> _Supplied records_
◆ ◆ ◆ ◆
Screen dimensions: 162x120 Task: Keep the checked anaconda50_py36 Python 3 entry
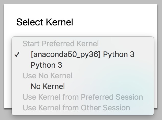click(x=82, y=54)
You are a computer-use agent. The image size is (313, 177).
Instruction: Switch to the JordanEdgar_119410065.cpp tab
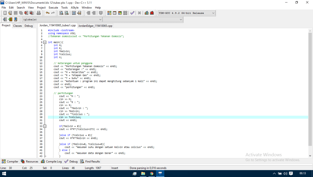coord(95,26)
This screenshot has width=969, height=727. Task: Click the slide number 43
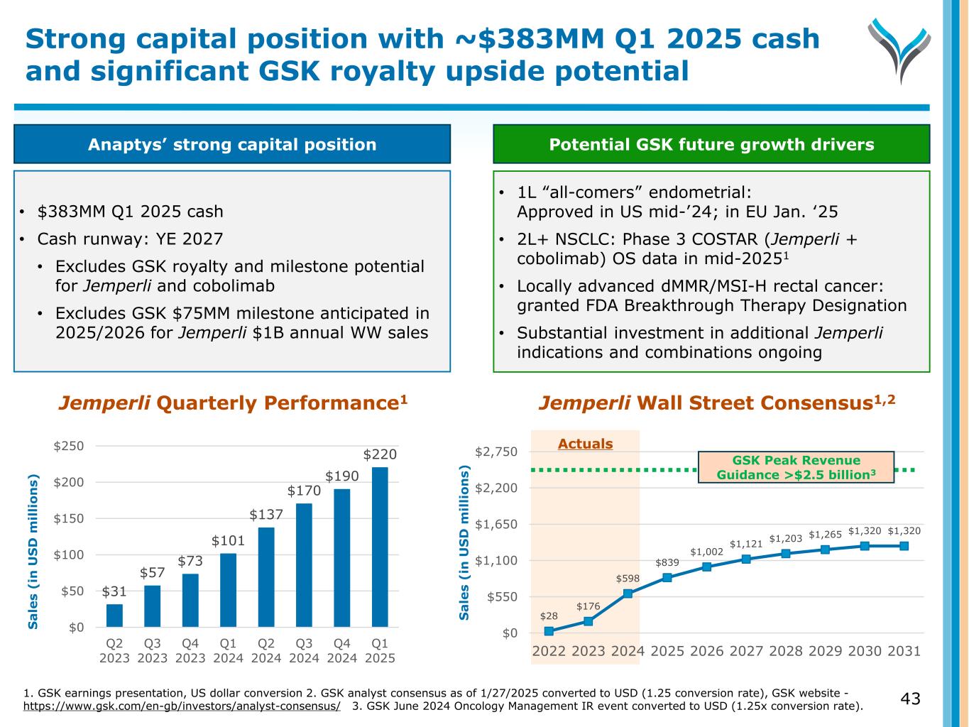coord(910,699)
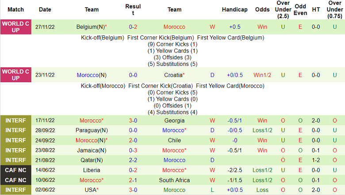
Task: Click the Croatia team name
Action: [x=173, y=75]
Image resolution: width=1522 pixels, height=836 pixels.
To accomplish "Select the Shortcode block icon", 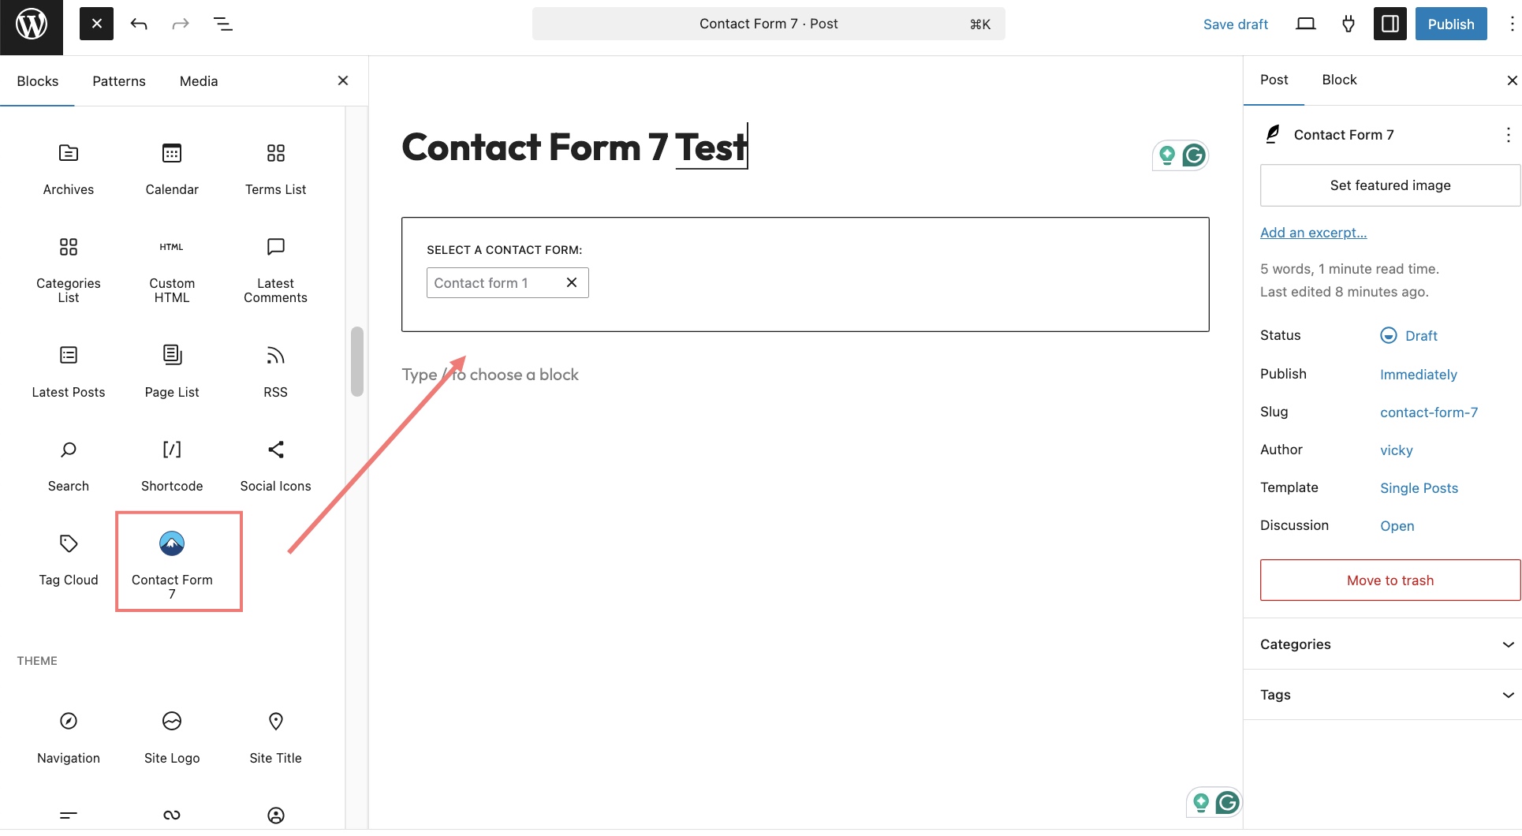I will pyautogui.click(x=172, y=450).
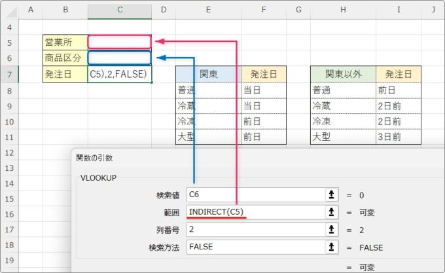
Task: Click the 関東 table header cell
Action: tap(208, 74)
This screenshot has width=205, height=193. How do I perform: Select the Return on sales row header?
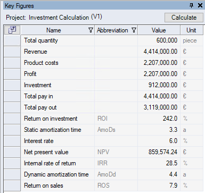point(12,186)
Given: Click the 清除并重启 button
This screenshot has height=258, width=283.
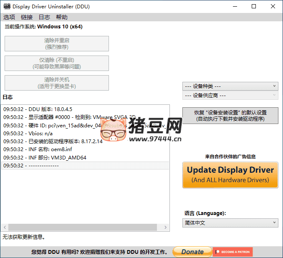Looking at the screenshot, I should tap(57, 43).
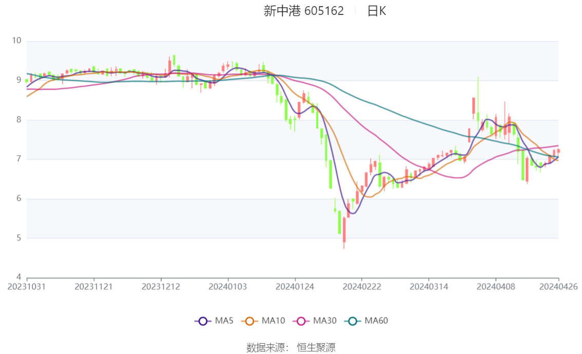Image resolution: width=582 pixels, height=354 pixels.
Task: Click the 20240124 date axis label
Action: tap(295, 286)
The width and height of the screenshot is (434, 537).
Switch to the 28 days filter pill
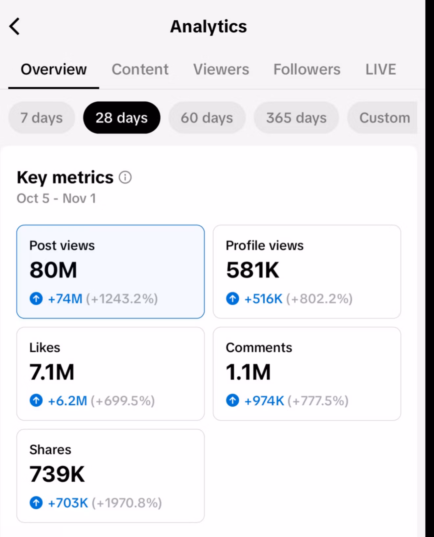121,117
◆ ◆ ◆ ◆
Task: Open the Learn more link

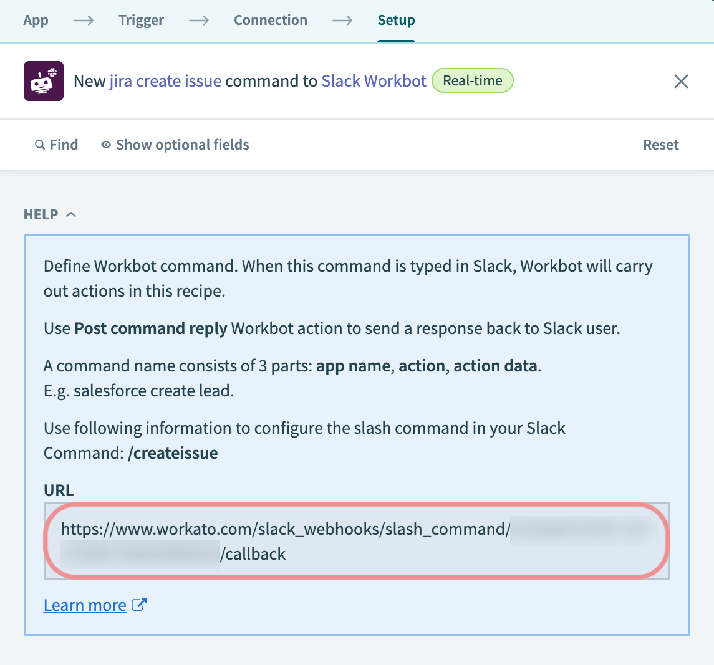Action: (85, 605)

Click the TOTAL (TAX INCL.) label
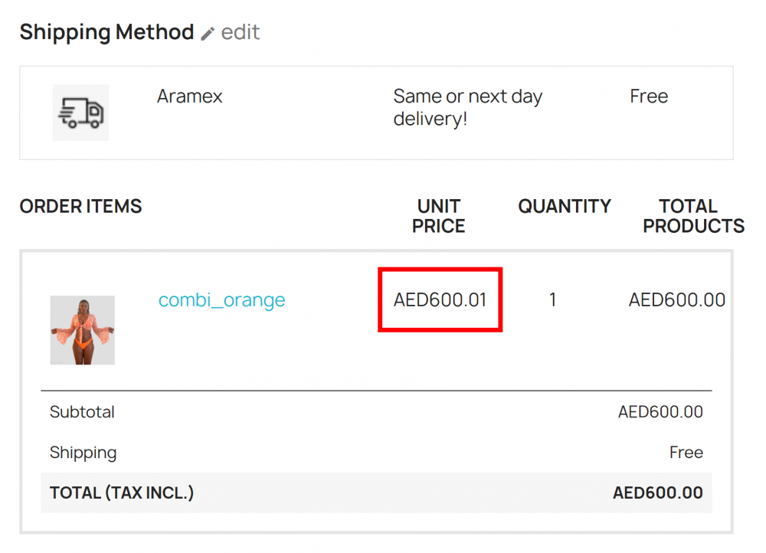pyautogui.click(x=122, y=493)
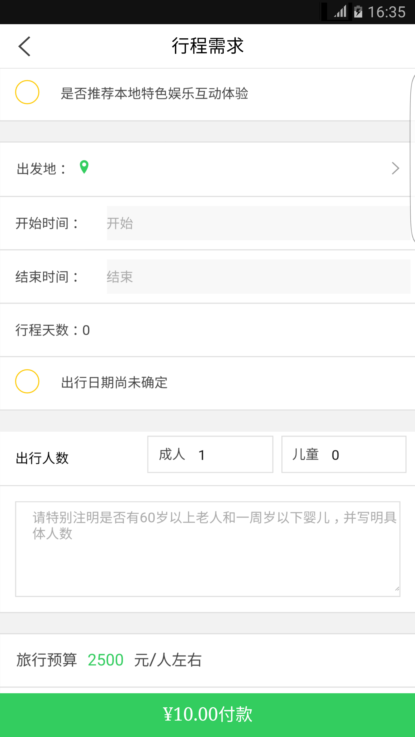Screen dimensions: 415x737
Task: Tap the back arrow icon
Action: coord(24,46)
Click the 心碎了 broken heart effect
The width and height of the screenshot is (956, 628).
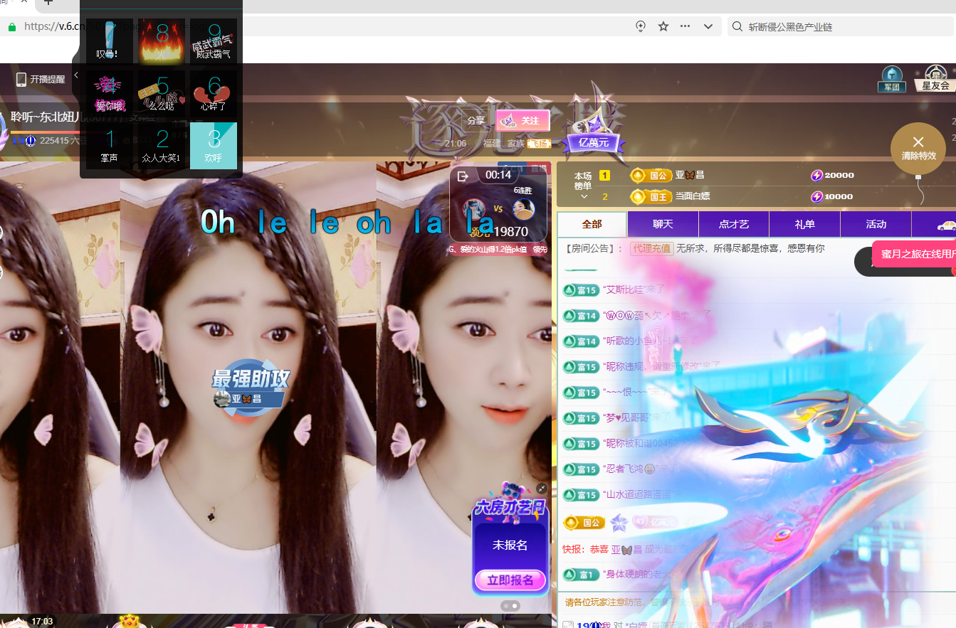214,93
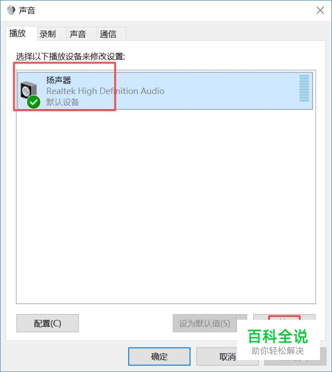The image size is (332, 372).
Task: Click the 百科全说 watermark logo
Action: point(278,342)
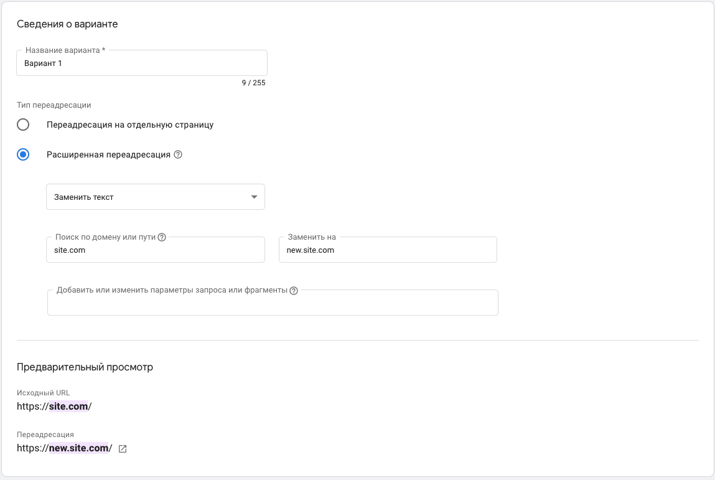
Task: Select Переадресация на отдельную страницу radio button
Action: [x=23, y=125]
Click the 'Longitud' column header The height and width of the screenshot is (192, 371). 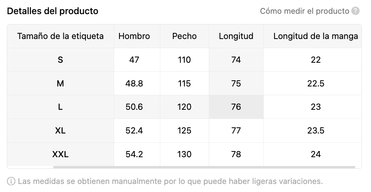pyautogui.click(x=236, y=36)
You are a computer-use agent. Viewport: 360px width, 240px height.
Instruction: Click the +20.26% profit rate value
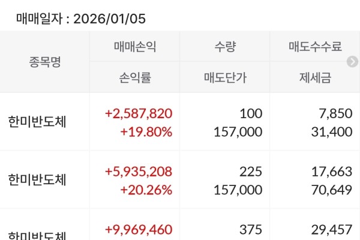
◆ ◆ ◆ ◆
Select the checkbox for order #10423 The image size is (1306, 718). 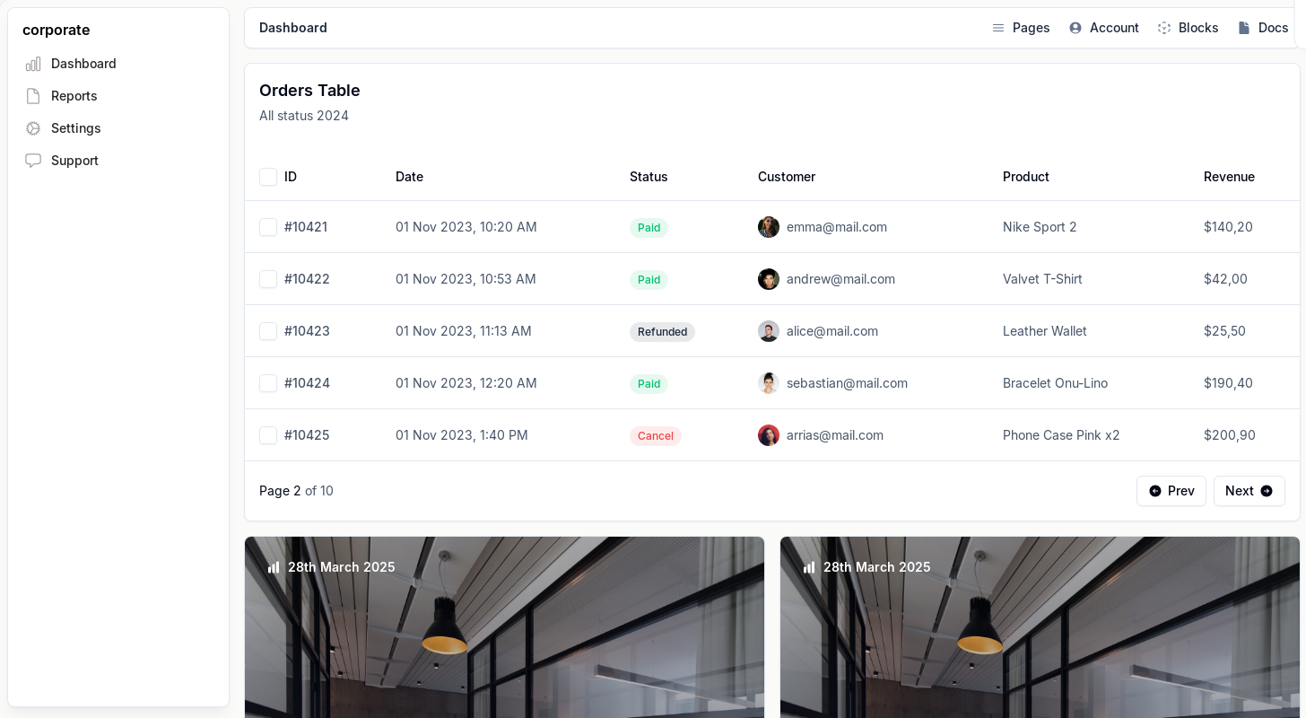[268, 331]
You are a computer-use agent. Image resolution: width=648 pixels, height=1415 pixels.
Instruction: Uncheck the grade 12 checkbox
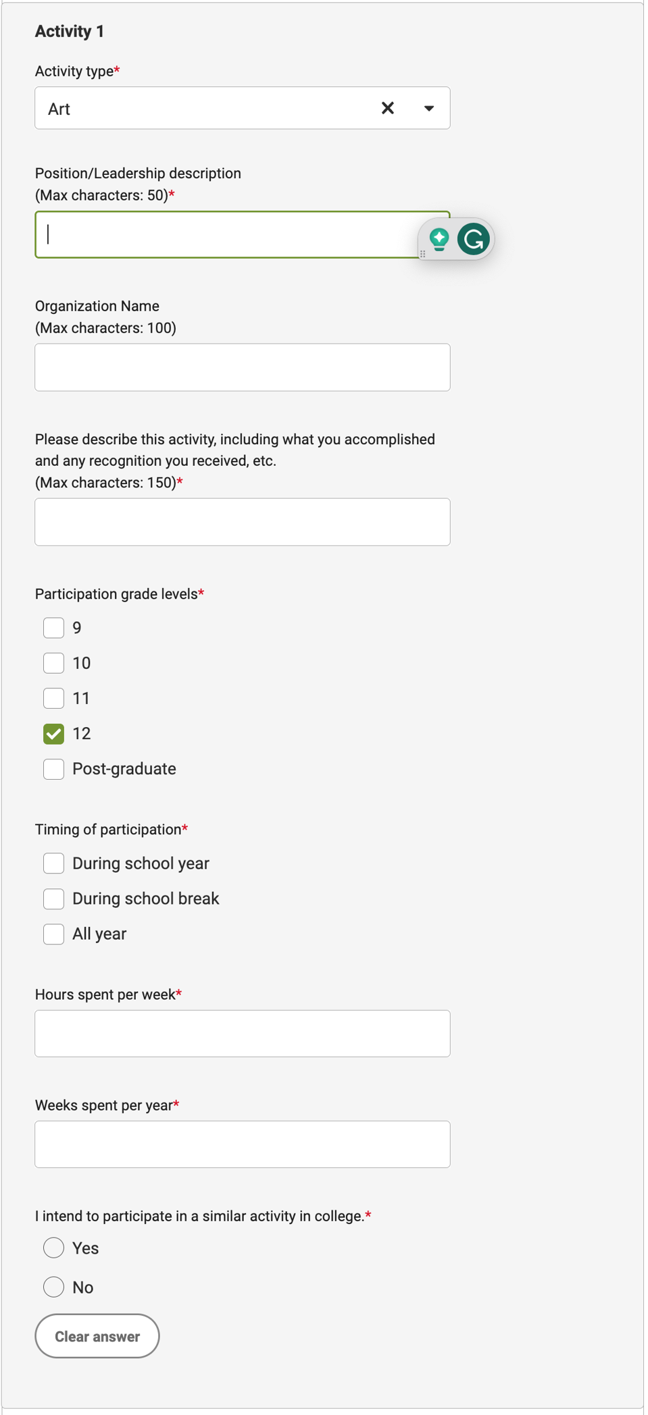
◆ ◆ ◆ ◆
> _Task to complete_
Copy each line of the records above that carries the word "computer".

> _Completed exercise_
You are a computer-use agent. The image size is (313, 177).
You are a computer-use agent. Viewport: 360px width, 240px height.
You are a computer-use agent. Image resolution: width=648 pixels, height=1415 pixels.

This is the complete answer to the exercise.